Linda Razzell disappeared on her way to work one morning in March 2002. The following year her husband Glyn was brought to trial and convicted of murdering her.

He denied it and his maintained his innocence ever since.

On Tuesday and Wednesday the case is re-examined by Inside Justice, an organisation that looks into possible miscarriages of justice and works to find out if there is new evidence that could lead to the conviction being quashed.

On his website, Razzell highlighted the show, Conviction: Murder in Suburbia, and said: “In recent months my case has been submitted to the Criminal Case Review Commission and is currently under consideration.”

Mother-of-four Linda went missing on March 19 after dropping off her children at school, leaving her car in Alvescot Road and setting off down an alleyway for work at Swindon College. Her mobile phone was later recovered from the alleyway, but no trace of her was found despite police appeals and a search covering more than 200 sites.

Her body has not been found but her estranged husband, who had previously been cleared by a court of assaulting, her was jailed.

Detectives said he had put her in the boot of a Renault Laguna belonging to a friend.

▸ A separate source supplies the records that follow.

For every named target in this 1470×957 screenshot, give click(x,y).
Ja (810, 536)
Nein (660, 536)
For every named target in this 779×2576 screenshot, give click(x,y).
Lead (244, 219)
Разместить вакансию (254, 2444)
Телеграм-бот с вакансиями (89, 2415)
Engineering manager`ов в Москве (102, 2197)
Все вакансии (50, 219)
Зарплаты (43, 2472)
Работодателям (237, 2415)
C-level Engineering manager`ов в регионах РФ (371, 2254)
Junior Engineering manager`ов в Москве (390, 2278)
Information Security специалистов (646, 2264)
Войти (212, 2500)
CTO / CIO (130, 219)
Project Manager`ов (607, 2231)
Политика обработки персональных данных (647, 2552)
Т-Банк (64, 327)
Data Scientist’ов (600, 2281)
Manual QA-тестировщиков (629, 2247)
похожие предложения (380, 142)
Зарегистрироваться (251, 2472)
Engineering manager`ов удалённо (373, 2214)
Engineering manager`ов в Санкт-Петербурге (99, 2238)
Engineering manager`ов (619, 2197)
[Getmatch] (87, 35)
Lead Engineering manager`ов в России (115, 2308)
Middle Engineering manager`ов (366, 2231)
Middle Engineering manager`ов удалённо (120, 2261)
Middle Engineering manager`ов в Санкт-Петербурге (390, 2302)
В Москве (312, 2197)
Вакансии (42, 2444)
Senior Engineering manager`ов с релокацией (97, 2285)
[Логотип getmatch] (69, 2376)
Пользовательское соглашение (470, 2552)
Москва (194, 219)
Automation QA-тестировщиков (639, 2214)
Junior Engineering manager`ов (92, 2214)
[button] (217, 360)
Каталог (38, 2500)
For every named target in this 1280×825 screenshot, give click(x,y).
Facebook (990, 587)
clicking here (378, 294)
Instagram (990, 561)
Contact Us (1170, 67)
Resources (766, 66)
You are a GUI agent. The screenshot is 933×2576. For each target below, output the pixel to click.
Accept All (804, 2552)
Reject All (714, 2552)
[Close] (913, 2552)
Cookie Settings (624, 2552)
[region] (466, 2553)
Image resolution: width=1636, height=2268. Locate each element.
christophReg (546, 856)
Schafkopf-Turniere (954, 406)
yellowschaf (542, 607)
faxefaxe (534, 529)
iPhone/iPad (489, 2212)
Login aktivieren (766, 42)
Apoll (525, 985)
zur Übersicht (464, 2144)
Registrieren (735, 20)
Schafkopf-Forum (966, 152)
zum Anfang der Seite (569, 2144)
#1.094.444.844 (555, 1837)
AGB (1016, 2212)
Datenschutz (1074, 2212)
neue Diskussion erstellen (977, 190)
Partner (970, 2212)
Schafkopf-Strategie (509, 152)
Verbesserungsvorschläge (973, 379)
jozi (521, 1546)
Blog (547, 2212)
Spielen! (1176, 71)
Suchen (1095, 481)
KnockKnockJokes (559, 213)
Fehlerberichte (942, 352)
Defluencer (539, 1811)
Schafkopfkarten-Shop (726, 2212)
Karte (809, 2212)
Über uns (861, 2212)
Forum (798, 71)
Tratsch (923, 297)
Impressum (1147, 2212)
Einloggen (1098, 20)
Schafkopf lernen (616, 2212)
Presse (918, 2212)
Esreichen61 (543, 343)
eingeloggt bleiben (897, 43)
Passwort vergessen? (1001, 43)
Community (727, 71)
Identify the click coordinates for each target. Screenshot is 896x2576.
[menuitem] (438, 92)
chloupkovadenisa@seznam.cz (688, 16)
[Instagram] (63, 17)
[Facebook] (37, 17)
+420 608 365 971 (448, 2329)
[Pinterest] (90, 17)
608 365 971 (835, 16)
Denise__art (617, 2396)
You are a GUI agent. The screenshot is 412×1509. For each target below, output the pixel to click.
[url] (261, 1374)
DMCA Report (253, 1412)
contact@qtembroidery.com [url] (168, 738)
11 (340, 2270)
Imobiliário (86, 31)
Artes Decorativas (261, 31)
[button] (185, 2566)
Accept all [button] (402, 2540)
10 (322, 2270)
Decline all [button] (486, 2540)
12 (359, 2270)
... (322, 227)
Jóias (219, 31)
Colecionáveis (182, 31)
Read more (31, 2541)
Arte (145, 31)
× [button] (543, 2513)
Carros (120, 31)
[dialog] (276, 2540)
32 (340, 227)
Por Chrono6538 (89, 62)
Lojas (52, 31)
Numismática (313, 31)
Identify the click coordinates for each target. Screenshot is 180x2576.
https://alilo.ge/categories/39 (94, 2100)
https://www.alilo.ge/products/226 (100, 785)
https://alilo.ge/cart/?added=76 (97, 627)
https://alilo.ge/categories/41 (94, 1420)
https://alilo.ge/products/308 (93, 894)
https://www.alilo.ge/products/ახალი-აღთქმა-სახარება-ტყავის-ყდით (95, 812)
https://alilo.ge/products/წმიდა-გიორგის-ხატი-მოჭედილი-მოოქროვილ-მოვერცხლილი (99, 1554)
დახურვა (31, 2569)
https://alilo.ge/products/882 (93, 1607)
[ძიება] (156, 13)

A spot of her blood was found in the boot with another smear in the front passenger mat.

In a series of letters written to the Advertiser protesting his innocence, Razzell spoke of his frustration with the legal process and said he hoped to clear his name through the Appeal Court.

He claimed the only evidence against him was the blood in the car, which had not been found during the first three police forensic examinations.

“My lawyers think it wasn’t planted in the car until after these examinations, when I had no access to it,” he wrote.

He also complained of Forensic Science Service documents being held back from his trial solicitor, which he believes would help him prove his innocence.

Two years ago former detective Steve Fulcher voiced suspicion that Christopher Halliwell, the taxi driver who murdered Becky Godden and Sian O’Callaghan, could be behind Linda’s disappearance and that of others. He claimed the March 19 date -the same date Sian and chef Claudia Lawrence went missing - was significant because detectives believed it was the date he broke up with a former girlfriend in the 1980s.

But Linda’s family dismissed the claims and said there was no doubt in their minds who the murderer was.

Razzell lodged appeals against his conviction and his sentence but lost them.

Conviction: Murder in Suburbia is due to be aired on BBC2 at 9pm.